Top prospect third baseman Nolan Jones would be untouchable in any deal, but Cleveland boasts four other prospects near the bottom of MLB.com’s top 100 rankings who could work as headliners. The same financial issues that could prevent Oakland or Cincinnati from winning the Story sweepstakes likely apply here, though.
New York Yankees
A few weeks ago, ESPN’s Buster Olney pegged the Big Apple as the destination for Story that makes the most sense from all sides, and I have to agree. There’s a need in the Yankees’ infield, presumed payroll flexibility, another bandbox stadium to tamp down concerns of the Coors effect and a player in DJ LaMahieu who’d vouch for his former teammate and friend. The loss of Luke Voit to a grade 2 oblique strain could serve as the impetus for the Bombers to get a head start on pitching Story to stay in New York long-term.
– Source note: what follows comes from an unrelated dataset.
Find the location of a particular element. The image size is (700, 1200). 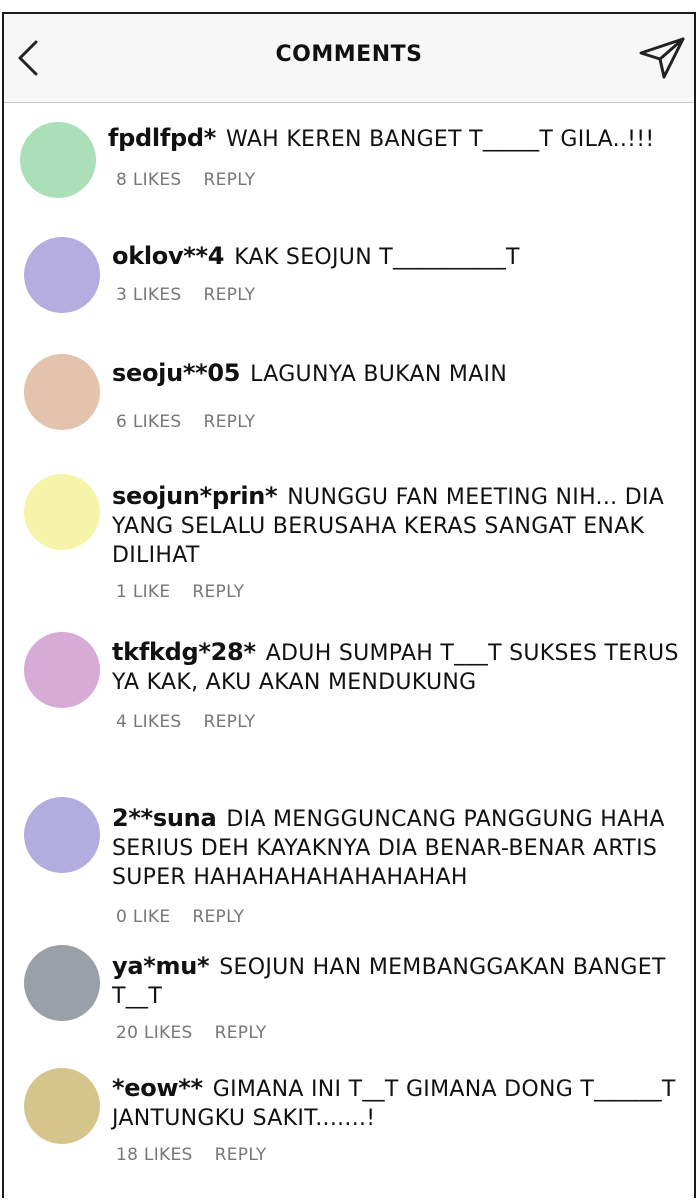

send-icon is located at coordinates (662, 58).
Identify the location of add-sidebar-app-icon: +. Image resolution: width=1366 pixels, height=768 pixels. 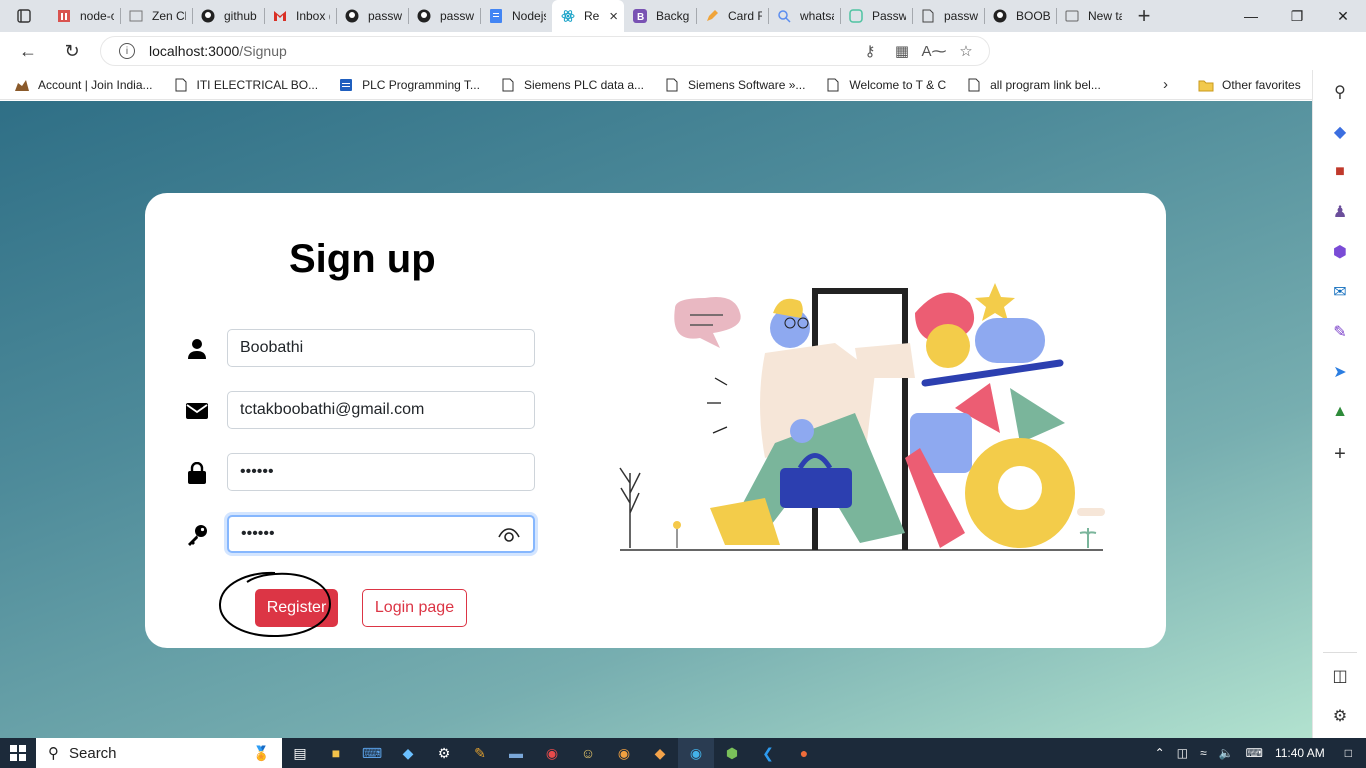
(1340, 454).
Gleyber Torres would have to move to second base, at least for this year, but that’s probably for the best given his fielding deficiencies. Rougned Odor, who is 3-for-29 with zero homers in May, could then be used as a bench bat instead of being handed the starting job he couldn’t even hold down in Texas.
Even if the Yankees want to stay below the luxury tax, which couldn’t happen if they took on the entirety of Story’s 2021 salary, the Rockies showed a willingness to pay up for better prospects in the Arenado trade. They’d be well advised to do so again if they want the Story era to have the happiest ending possible.
- Milwaukee’s shortstop upgrade paid off handsomely Thursday. Adames had four hits, including a three-run homer, and threw out San Diego’s potential go-ahead runner at home plate in the eighth inning on a beautiful relay from Jackie Bradley Jr. The Brewers won in extra innings, and almost certainly wouldn’t have gotten the same production from former starter Luis Urías.
- Shane Bieber and Carlos Martínez both took no-hitters into the seventh inning Thursday. It’s only a matter of time until we get another.
- Adolis García is tied with Vladimir Guerrero Jr. for the MLB lead in home runs. He can take them away, too.
- The Mets’ doubleheader sweep over Colorado gave them a 2.5-game lead over the Phillies and Braves in the NL East. That’s the biggest divisional lead in the majors. Four divisions have a one-game deficit. It looks like we’re in for a hot chase summer.